### REQUIREMENTS
Rewrite every line of the listing below, swapping "icon" for "button" wherever it occurs and keeping everything else the same. Leave out the pictures.
:: MATERIAL FOR THIS TASK ::
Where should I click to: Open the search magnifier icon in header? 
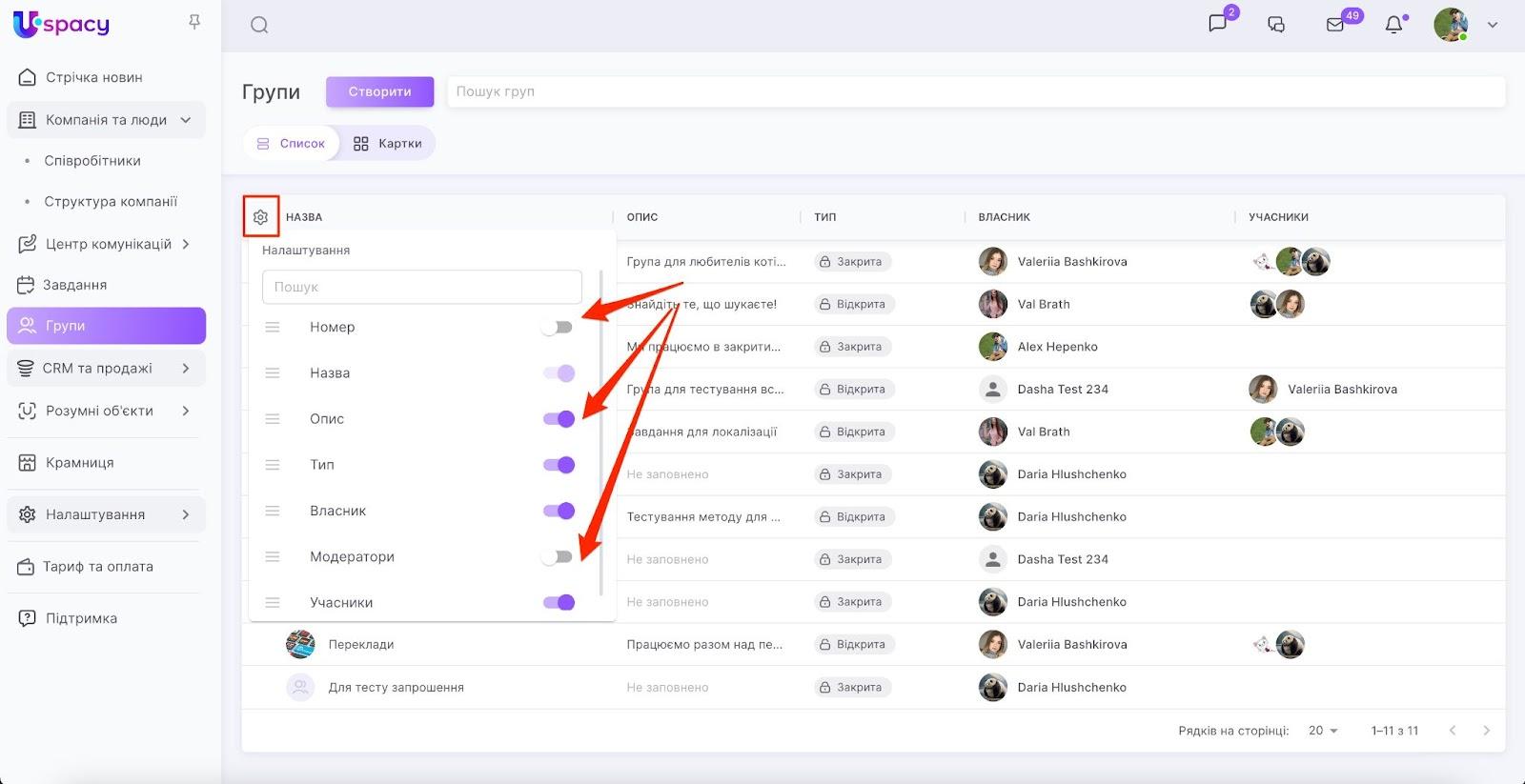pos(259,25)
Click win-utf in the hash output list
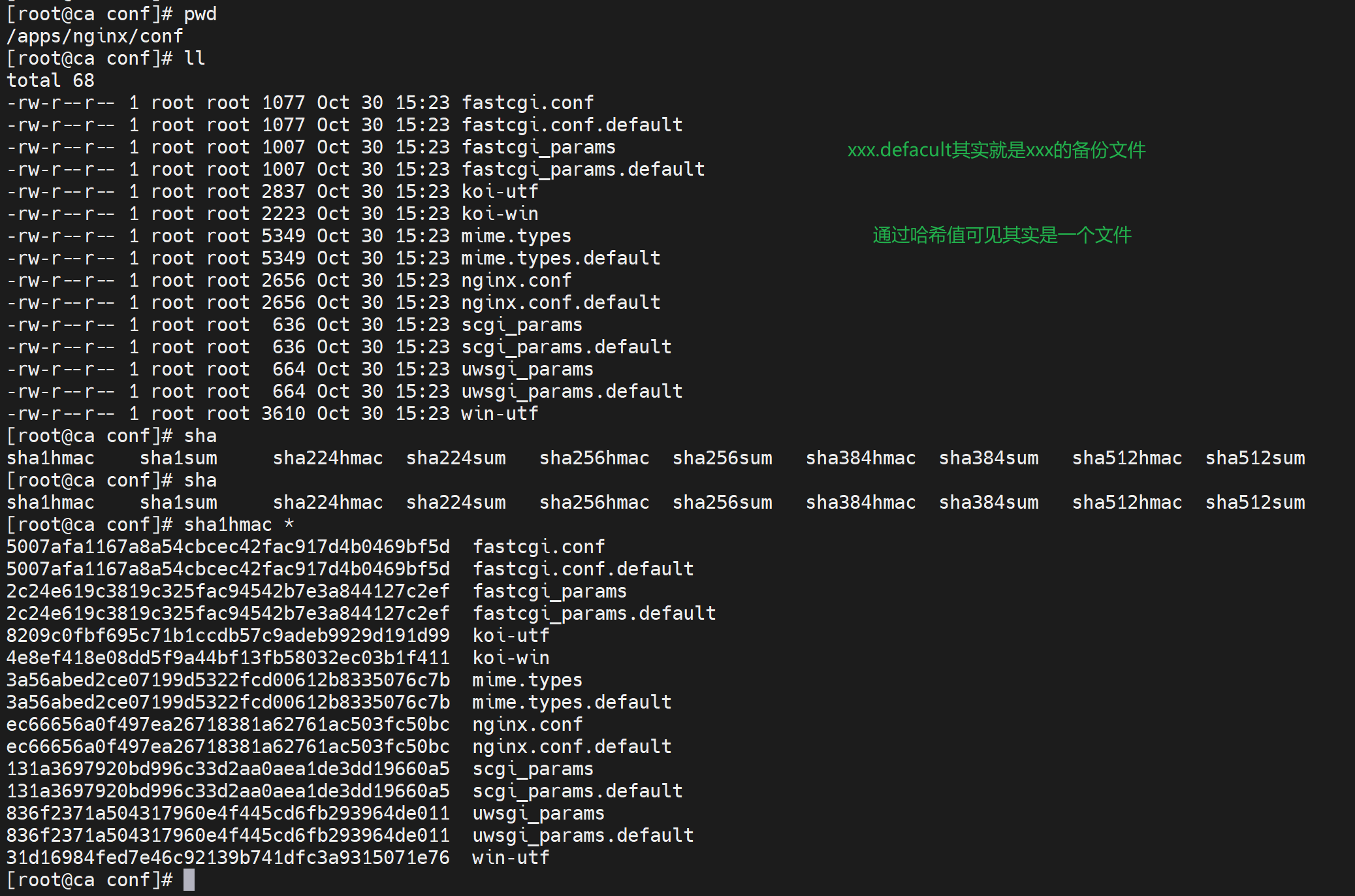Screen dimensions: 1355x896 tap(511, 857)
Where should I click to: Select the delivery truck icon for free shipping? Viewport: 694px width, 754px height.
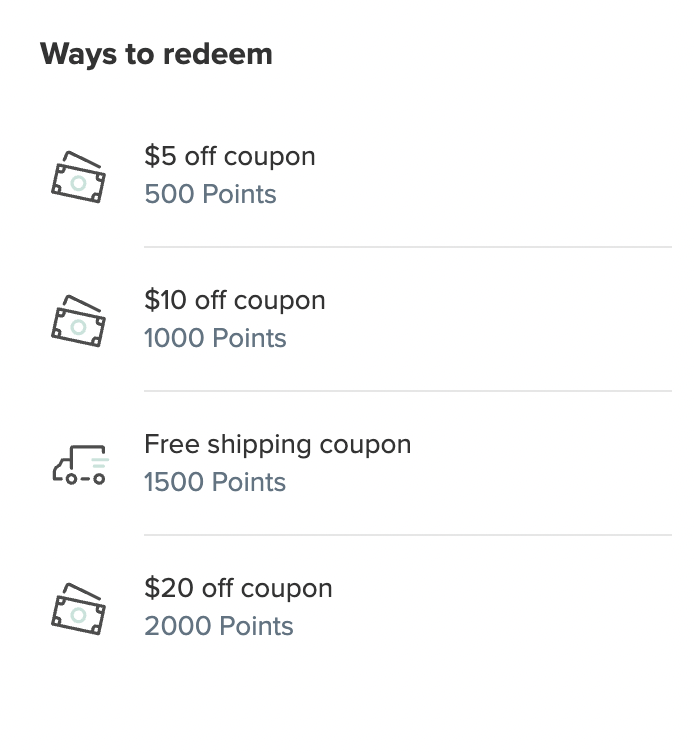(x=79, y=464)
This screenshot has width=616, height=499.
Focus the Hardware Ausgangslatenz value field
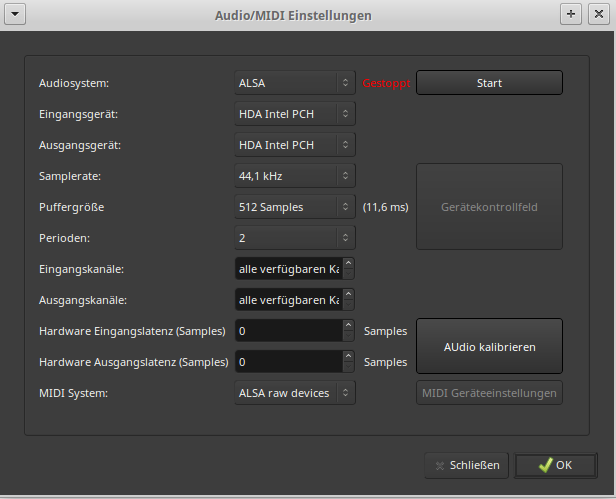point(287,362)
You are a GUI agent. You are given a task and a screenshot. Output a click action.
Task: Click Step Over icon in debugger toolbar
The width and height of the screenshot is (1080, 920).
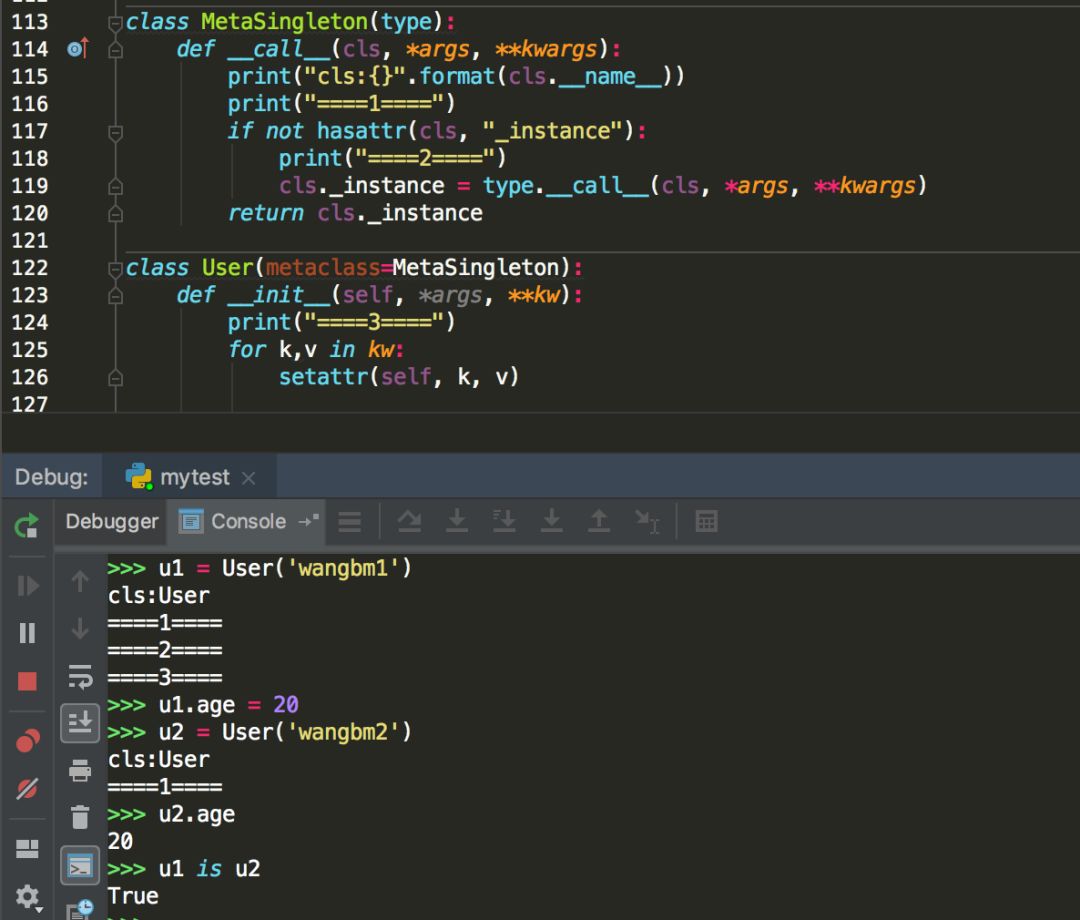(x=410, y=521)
:::
### RESULT OF THE TASK
Where should I click to: Open the search magnifier button in header? 
pos(259,25)
Click win-utf in the hash output list
Screen dimensions: 1355x896 tap(511, 857)
Where should I click to: Select the delivery truck button for free shipping? Viewport: 694px width, 754px height.
(x=79, y=464)
This screenshot has width=616, height=499.
Focus the Hardware Ausgangslatenz value field
point(287,362)
You are a GUI agent. You are given a task and a screenshot. Output a click action.
Task: Click Step Over button in debugger toolbar
The width and height of the screenshot is (1080, 920).
(x=410, y=521)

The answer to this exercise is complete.